Task to complete:
Your answer should be every line of the records that contains the word "pixels", copied as it stands.

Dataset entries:

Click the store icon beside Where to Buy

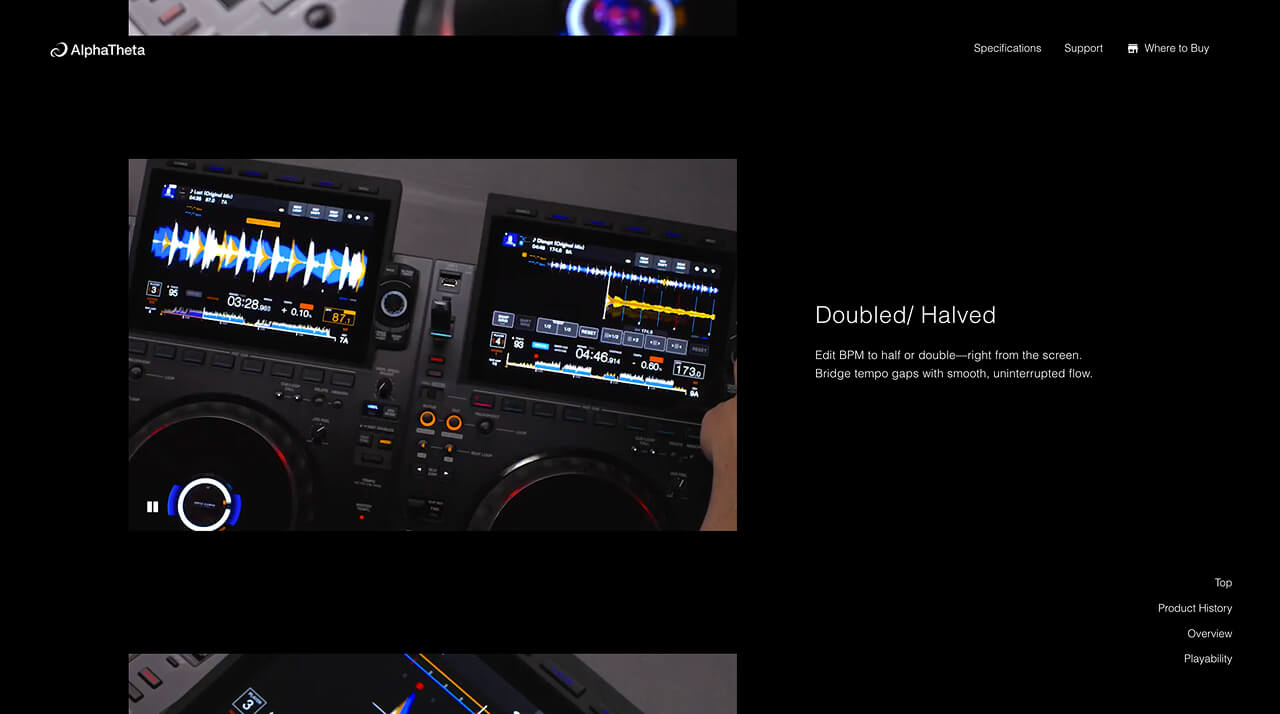click(x=1132, y=48)
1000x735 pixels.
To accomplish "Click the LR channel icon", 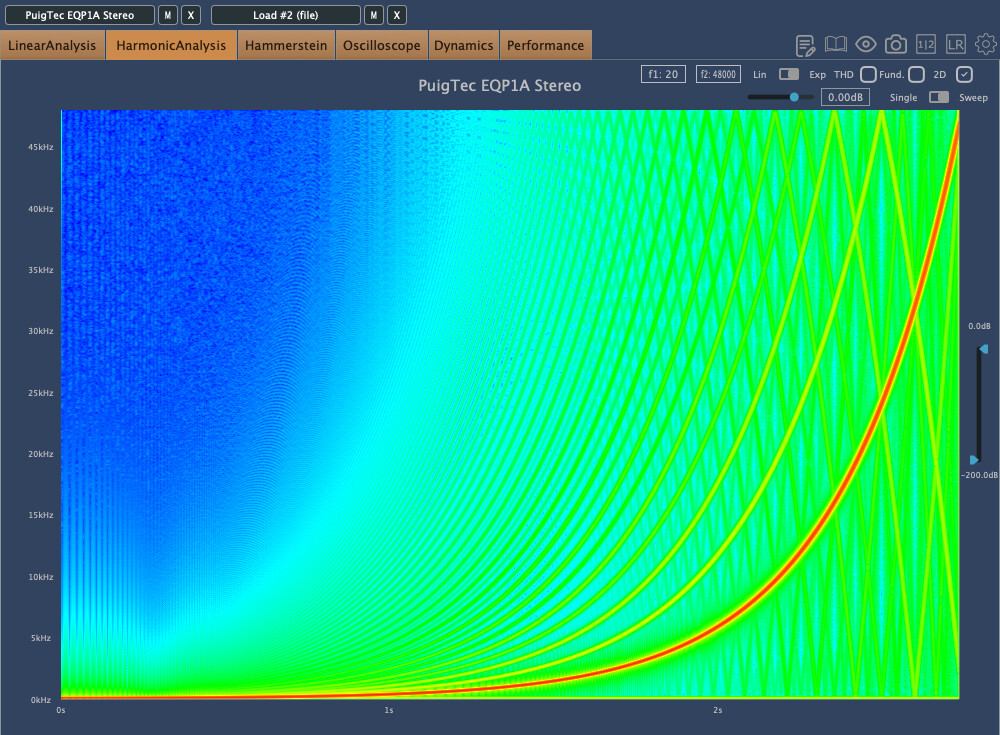I will click(x=956, y=45).
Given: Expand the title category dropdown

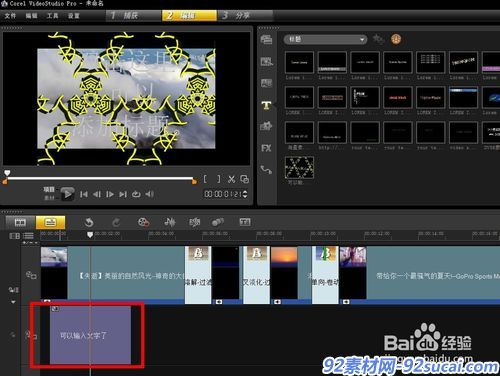Looking at the screenshot, I should [325, 39].
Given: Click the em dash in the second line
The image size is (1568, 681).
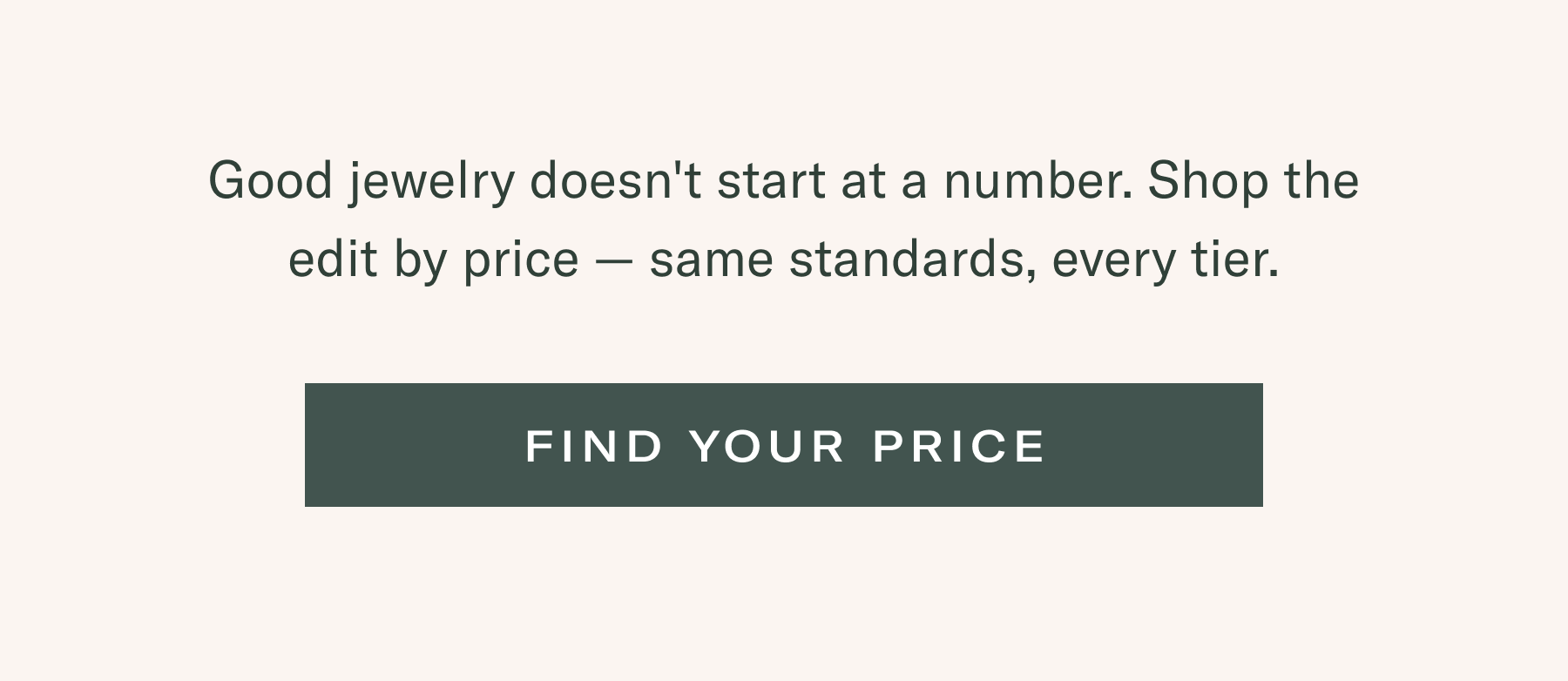Looking at the screenshot, I should [614, 260].
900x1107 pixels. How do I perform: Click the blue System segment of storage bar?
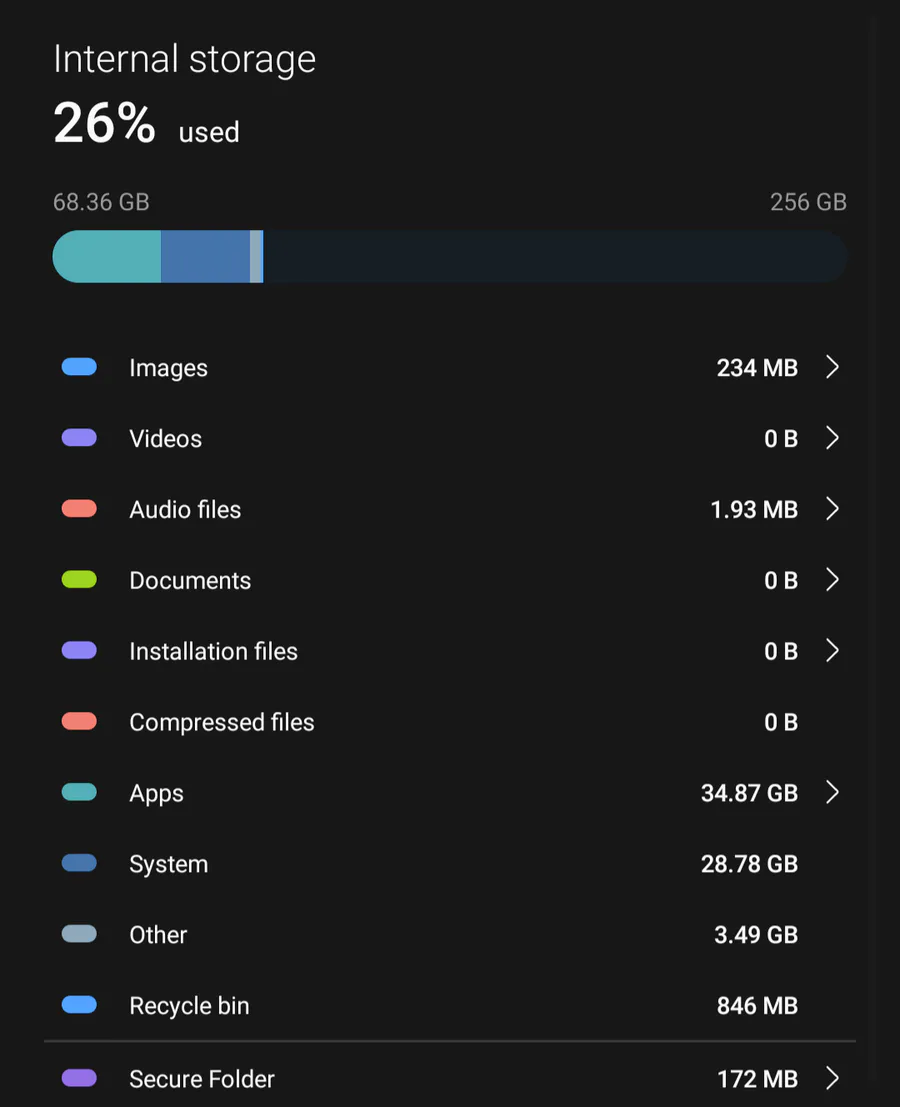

Expected answer:
1000x735 pixels.
900x1107 pixels. How do I perform: Click the blue System segment of storage bar?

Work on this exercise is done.